Dataset items:
☆ ☆ ☆ ☆
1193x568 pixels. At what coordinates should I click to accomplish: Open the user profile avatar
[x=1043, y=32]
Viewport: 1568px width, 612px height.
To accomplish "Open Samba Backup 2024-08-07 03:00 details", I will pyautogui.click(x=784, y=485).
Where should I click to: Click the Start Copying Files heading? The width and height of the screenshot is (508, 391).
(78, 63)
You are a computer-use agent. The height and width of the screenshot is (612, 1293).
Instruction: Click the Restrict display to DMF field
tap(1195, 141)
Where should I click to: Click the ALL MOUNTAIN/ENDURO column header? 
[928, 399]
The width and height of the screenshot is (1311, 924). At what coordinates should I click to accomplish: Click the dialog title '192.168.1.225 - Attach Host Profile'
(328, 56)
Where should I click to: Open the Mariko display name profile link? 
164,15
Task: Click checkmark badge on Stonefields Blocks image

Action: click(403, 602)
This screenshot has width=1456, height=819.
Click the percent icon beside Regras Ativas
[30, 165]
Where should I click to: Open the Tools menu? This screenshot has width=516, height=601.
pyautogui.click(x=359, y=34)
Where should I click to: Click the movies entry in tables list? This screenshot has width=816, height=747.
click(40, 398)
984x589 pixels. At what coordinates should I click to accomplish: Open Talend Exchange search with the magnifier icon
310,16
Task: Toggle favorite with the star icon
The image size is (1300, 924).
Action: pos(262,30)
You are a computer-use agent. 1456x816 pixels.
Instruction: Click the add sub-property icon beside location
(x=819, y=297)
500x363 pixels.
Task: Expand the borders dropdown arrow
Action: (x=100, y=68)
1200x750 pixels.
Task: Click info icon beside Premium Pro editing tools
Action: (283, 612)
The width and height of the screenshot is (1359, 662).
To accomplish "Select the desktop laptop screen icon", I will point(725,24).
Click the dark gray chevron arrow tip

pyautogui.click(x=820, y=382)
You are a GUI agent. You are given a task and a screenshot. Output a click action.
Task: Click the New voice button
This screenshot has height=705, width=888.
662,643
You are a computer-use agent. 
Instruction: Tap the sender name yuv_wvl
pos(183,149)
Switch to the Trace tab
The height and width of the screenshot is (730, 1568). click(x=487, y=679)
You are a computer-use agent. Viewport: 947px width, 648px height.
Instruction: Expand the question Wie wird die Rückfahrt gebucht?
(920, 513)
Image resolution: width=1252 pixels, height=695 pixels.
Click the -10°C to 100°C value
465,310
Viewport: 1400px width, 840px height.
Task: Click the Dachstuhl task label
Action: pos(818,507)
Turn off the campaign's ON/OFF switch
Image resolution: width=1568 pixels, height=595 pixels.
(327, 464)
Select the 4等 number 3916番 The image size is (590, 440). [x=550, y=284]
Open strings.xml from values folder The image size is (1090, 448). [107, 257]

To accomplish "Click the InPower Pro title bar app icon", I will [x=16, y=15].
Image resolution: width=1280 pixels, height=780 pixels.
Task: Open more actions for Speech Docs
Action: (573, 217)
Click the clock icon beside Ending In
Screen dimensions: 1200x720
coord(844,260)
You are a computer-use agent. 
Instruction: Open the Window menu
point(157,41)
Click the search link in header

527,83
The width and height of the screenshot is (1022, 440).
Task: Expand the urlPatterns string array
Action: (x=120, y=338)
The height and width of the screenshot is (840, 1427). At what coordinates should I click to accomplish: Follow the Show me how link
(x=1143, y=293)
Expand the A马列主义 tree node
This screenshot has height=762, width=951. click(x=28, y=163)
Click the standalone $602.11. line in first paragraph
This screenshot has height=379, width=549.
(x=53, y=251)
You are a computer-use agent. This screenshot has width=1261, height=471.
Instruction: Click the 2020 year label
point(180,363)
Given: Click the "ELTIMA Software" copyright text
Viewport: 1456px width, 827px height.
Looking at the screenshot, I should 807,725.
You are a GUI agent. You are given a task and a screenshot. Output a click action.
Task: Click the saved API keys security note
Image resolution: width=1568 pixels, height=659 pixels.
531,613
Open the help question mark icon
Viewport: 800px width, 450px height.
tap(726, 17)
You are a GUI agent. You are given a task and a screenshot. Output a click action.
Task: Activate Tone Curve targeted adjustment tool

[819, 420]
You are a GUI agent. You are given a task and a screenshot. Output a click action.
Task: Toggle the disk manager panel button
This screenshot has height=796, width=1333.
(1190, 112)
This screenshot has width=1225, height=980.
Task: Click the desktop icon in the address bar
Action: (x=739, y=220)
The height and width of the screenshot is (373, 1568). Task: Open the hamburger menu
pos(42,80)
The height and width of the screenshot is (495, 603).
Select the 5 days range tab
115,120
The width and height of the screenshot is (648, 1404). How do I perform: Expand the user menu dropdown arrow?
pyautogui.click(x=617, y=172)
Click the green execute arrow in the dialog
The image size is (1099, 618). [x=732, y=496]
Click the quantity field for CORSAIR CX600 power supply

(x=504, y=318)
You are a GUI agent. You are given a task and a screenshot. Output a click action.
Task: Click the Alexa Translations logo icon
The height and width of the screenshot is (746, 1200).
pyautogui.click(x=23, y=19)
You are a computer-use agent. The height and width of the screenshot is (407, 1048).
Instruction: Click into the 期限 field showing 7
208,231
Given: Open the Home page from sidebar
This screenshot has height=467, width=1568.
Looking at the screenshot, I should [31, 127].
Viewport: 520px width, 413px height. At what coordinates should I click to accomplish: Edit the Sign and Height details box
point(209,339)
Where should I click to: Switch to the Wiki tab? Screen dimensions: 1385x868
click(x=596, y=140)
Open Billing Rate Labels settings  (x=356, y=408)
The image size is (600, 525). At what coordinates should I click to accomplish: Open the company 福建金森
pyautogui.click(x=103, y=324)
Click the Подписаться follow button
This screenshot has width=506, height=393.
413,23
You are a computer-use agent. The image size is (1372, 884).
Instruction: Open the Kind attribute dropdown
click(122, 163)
☆ ☆ ☆ ☆
Exercise: Your reply should consist of the records, duplicated exactly.

The completed task:
1193x568 pixels. At what coordinates should I click to accomplish: Open the user profile avatar
[x=1043, y=32]
Viewport: 1568px width, 612px height.
To accomplish "Open Samba Backup 2024-08-07 03:00 details", I will pyautogui.click(x=784, y=485).
Where should I click to: Click the Start Copying Files heading? The width and height of the screenshot is (508, 391).
(78, 63)
You are a computer-use agent. The height and width of the screenshot is (612, 1293).
Instruction: Click the Restrict display to DMF field
tap(1195, 141)
Where should I click to: Click the ALL MOUNTAIN/ENDURO column header? 
[928, 399]
The width and height of the screenshot is (1311, 924). At what coordinates should I click to accomplish: Click the dialog title '192.168.1.225 - Attach Host Profile'
(328, 56)
Where should I click to: Open the Mariko display name profile link? 
164,15
Task: Click checkmark badge on Stonefields Blocks image

Action: click(403, 602)
This screenshot has width=1456, height=819.
Click the percent icon beside Regras Ativas
[30, 165]
Where should I click to: Open the Tools menu? This screenshot has width=516, height=601.
pyautogui.click(x=359, y=34)
Where should I click to: Click the movies entry in tables list? This screenshot has width=816, height=747.
click(40, 398)
984x589 pixels. At what coordinates should I click to accomplish: Open Talend Exchange search with the magnifier icon
310,16
Task: Toggle favorite with the star icon
The image size is (1300, 924).
Action: pos(262,30)
You are a computer-use agent. 1456x816 pixels.
Instruction: Click the add sub-property icon beside location
(x=819, y=297)
500x363 pixels.
Task: Expand the borders dropdown arrow
Action: (x=100, y=68)
1200x750 pixels.
Task: Click info icon beside Premium Pro editing tools
Action: (283, 612)
The width and height of the screenshot is (1359, 662).
To accomplish "Select the desktop laptop screen icon", I will point(725,24).
Click the dark gray chevron arrow tip

pyautogui.click(x=820, y=382)
You are a GUI agent. You are given a task and a screenshot. Output a click action.
Task: Click the New voice button
This screenshot has height=705, width=888.
662,643
You are a computer-use agent. 
Instruction: Tap the sender name yuv_wvl
pos(183,149)
Switch to the Trace tab
The height and width of the screenshot is (730, 1568). click(x=487, y=679)
You are a computer-use agent. Viewport: 947px width, 648px height.
Instruction: Expand the question Wie wird die Rückfahrt gebucht?
(920, 513)
Image resolution: width=1252 pixels, height=695 pixels.
Click the -10°C to 100°C value
465,310
Viewport: 1400px width, 840px height.
Task: Click the Dachstuhl task label
Action: pos(818,507)
Turn off the campaign's ON/OFF switch
Image resolution: width=1568 pixels, height=595 pixels.
(327, 464)
Select the 4等 number 3916番 The image size is (590, 440). [x=550, y=284]
Open strings.xml from values folder The image size is (1090, 448). [107, 257]

To accomplish "Click the InPower Pro title bar app icon", I will [x=16, y=15].
Image resolution: width=1280 pixels, height=780 pixels.
Task: Open more actions for Speech Docs
Action: (573, 217)
Click the clock icon beside Ending In
Screen dimensions: 1200x720
coord(844,260)
You are a computer-use agent. 
Instruction: Open the Window menu
point(157,41)
Click the search link in header

527,83
The width and height of the screenshot is (1022, 440).
Task: Expand the urlPatterns string array
Action: (x=120, y=338)
The height and width of the screenshot is (840, 1427). At what coordinates should I click to accomplish: Follow the Show me how link
(x=1143, y=293)
Expand the A马列主义 tree node
This screenshot has height=762, width=951. click(x=28, y=163)
Click the standalone $602.11. line in first paragraph
This screenshot has height=379, width=549.
(x=53, y=251)
You are a computer-use agent. This screenshot has width=1261, height=471.
Instruction: Click the 2020 year label
point(180,363)
Given: Click the "ELTIMA Software" copyright text
Viewport: 1456px width, 827px height.
Looking at the screenshot, I should 807,725.
You are a GUI agent. You are given a task and a screenshot. Output a click action.
Task: Click the saved API keys security note
Image resolution: width=1568 pixels, height=659 pixels.
531,613
Open the help question mark icon
Viewport: 800px width, 450px height.
tap(726, 17)
You are a GUI agent. You are given a task and a screenshot. Output a click action.
Task: Activate Tone Curve targeted adjustment tool

[819, 420]
You are a GUI agent. You are given a task and a screenshot. Output a click action.
Task: Toggle the disk manager panel button
This screenshot has height=796, width=1333.
(1190, 112)
This screenshot has width=1225, height=980.
Task: Click the desktop icon in the address bar
Action: (x=739, y=220)
The height and width of the screenshot is (373, 1568). Task: Open the hamburger menu
pos(42,80)
The height and width of the screenshot is (495, 603).
Select the 5 days range tab
115,120
The width and height of the screenshot is (648, 1404). How do I perform: Expand the user menu dropdown arrow?
pyautogui.click(x=617, y=172)
Click the green execute arrow in the dialog
The image size is (1099, 618). [x=732, y=496]
Click the quantity field for CORSAIR CX600 power supply

(x=504, y=318)
You are a GUI agent. You are given a task and a screenshot. Output a click action.
Task: Click the Alexa Translations logo icon
The height and width of the screenshot is (746, 1200).
pyautogui.click(x=23, y=19)
You are a computer-use agent. The height and width of the screenshot is (407, 1048).
Instruction: Click into the 期限 field showing 7
208,231
Given: Open the Home page from sidebar
This screenshot has height=467, width=1568.
Looking at the screenshot, I should [31, 127].
Viewport: 520px width, 413px height. At what coordinates should I click to accomplish: Edit the Sign and Height details box
point(209,339)
Where should I click to: Switch to the Wiki tab? Screen dimensions: 1385x868
click(x=596, y=140)
Open Billing Rate Labels settings  (x=356, y=408)
The image size is (600, 525). At what coordinates should I click to accomplish: Open the company 福建金森
pyautogui.click(x=103, y=324)
Click the Подписаться follow button
This screenshot has width=506, height=393.
413,23
You are a computer-use agent. The image size is (1372, 884).
Instruction: Open the Kind attribute dropdown
click(122, 163)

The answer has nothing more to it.